**WHAT THE EXERCISE ASKS:** Please go line by line through the material and copy each one containing the word "organization".

**EXERCISE INPUT:**
Start of Block
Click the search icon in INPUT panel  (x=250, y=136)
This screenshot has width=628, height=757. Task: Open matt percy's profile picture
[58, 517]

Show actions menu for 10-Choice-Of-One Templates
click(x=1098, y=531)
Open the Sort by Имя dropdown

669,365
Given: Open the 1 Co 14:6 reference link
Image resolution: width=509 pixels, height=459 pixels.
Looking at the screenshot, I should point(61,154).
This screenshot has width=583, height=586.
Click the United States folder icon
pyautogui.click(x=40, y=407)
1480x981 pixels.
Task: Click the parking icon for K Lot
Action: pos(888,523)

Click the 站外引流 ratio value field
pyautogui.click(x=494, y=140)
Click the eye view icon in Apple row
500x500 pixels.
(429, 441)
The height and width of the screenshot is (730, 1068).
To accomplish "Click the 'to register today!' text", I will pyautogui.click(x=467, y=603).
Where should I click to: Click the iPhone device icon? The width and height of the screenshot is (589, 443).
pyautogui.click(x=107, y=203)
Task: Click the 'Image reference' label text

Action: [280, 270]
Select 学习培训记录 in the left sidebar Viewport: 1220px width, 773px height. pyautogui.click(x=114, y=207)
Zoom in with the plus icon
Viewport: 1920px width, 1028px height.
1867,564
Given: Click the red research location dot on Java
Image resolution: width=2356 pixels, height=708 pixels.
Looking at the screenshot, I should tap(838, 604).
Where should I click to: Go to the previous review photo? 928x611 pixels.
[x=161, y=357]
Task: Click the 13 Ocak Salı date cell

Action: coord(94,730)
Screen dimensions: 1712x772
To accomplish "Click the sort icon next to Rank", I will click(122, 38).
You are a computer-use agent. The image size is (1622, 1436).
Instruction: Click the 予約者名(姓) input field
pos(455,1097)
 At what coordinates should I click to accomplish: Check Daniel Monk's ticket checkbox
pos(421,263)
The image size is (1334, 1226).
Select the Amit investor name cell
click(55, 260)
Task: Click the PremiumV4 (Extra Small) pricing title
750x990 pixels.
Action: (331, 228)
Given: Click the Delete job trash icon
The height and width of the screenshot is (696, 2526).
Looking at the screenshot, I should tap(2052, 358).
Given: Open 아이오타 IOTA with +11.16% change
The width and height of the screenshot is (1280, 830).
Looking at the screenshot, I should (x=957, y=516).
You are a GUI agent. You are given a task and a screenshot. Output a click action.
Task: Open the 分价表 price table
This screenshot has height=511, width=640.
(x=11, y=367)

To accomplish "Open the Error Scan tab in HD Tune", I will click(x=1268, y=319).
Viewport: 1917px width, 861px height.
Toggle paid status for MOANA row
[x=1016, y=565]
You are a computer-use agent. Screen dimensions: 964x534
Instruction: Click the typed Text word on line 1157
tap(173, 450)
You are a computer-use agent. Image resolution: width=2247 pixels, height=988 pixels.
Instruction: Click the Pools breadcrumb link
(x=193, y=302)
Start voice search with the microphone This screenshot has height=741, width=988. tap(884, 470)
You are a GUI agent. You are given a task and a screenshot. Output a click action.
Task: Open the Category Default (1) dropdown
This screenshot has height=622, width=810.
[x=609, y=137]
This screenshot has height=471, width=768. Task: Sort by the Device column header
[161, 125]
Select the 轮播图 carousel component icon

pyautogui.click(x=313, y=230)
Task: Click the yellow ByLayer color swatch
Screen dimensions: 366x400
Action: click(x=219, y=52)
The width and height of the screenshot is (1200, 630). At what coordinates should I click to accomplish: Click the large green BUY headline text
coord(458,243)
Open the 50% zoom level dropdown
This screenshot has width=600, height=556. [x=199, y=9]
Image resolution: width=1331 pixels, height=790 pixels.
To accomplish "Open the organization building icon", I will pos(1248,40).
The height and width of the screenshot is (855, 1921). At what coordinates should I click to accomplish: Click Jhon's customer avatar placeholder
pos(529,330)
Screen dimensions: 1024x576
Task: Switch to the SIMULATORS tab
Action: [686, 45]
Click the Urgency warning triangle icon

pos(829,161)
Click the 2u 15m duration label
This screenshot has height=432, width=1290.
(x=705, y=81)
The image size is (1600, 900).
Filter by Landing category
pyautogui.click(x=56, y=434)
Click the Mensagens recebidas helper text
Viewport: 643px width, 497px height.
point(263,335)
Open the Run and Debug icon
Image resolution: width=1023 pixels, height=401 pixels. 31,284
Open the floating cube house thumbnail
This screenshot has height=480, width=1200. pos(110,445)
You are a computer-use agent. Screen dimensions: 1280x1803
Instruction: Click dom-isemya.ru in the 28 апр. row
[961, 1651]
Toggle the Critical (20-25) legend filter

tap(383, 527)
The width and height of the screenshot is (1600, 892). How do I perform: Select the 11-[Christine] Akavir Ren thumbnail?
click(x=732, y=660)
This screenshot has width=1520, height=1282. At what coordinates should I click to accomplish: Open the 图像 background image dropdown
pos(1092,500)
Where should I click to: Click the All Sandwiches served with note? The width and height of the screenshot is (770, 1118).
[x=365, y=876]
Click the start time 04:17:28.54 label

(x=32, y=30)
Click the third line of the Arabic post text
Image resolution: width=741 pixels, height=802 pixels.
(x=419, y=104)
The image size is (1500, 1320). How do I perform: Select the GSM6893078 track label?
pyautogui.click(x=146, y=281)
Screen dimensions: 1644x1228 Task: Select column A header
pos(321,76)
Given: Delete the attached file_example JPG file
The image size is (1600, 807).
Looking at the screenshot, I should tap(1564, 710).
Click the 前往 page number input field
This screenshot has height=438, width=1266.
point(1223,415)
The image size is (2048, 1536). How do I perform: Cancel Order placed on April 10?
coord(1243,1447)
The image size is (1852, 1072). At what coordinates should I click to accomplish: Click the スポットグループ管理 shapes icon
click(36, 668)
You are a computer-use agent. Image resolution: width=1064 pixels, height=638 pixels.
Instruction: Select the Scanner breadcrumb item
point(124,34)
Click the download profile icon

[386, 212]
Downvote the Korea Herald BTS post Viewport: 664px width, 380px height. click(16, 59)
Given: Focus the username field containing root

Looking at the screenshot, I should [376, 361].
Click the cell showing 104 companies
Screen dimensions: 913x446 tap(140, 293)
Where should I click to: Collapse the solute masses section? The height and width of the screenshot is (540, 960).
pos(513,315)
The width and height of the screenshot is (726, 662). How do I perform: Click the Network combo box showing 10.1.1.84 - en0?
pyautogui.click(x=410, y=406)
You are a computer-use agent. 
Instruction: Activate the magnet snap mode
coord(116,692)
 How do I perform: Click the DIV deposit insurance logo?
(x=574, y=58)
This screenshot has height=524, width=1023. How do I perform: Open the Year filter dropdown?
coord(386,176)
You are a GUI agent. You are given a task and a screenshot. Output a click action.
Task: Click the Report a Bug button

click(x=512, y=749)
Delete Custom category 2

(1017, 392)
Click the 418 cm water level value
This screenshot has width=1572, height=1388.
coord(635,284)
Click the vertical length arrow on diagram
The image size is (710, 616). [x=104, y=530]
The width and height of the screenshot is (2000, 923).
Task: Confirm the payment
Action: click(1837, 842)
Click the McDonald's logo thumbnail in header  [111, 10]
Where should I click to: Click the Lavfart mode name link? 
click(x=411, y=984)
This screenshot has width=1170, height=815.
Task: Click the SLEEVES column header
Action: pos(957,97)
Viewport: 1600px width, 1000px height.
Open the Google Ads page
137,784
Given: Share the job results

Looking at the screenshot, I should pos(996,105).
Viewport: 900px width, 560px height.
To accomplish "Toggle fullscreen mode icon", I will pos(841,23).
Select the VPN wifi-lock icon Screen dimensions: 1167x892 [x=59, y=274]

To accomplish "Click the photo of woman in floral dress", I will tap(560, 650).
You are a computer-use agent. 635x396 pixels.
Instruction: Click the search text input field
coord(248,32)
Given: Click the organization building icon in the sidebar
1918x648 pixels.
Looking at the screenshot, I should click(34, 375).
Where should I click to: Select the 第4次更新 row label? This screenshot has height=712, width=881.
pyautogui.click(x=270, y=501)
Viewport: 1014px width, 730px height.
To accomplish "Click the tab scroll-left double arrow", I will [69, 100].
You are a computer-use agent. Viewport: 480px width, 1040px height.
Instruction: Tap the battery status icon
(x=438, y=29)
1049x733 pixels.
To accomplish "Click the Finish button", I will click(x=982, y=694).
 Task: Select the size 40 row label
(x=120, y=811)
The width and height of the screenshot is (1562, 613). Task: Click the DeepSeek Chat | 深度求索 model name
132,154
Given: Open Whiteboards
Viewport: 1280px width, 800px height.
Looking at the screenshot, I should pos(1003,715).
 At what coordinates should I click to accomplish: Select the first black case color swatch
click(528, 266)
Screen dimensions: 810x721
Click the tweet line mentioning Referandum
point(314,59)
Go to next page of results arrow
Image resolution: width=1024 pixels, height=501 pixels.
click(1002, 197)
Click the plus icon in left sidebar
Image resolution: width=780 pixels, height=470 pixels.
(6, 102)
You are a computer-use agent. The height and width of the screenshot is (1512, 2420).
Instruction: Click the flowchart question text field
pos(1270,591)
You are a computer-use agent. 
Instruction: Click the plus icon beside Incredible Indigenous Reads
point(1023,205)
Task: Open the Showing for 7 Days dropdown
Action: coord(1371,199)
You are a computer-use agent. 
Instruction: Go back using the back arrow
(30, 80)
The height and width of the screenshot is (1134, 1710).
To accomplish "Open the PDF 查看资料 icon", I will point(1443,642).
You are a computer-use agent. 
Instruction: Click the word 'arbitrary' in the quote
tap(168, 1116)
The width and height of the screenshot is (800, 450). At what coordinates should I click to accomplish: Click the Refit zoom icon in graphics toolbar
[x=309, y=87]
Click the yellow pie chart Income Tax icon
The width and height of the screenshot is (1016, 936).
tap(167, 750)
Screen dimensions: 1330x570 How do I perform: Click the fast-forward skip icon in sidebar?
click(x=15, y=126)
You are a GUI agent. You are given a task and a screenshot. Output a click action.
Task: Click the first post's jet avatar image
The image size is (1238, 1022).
End of Block
**SOLUTION TO THIS EXERCISE:**
To accomplish "Open the organization building icon", I will pos(1248,40).
Given: Click the organization building icon in the sidebar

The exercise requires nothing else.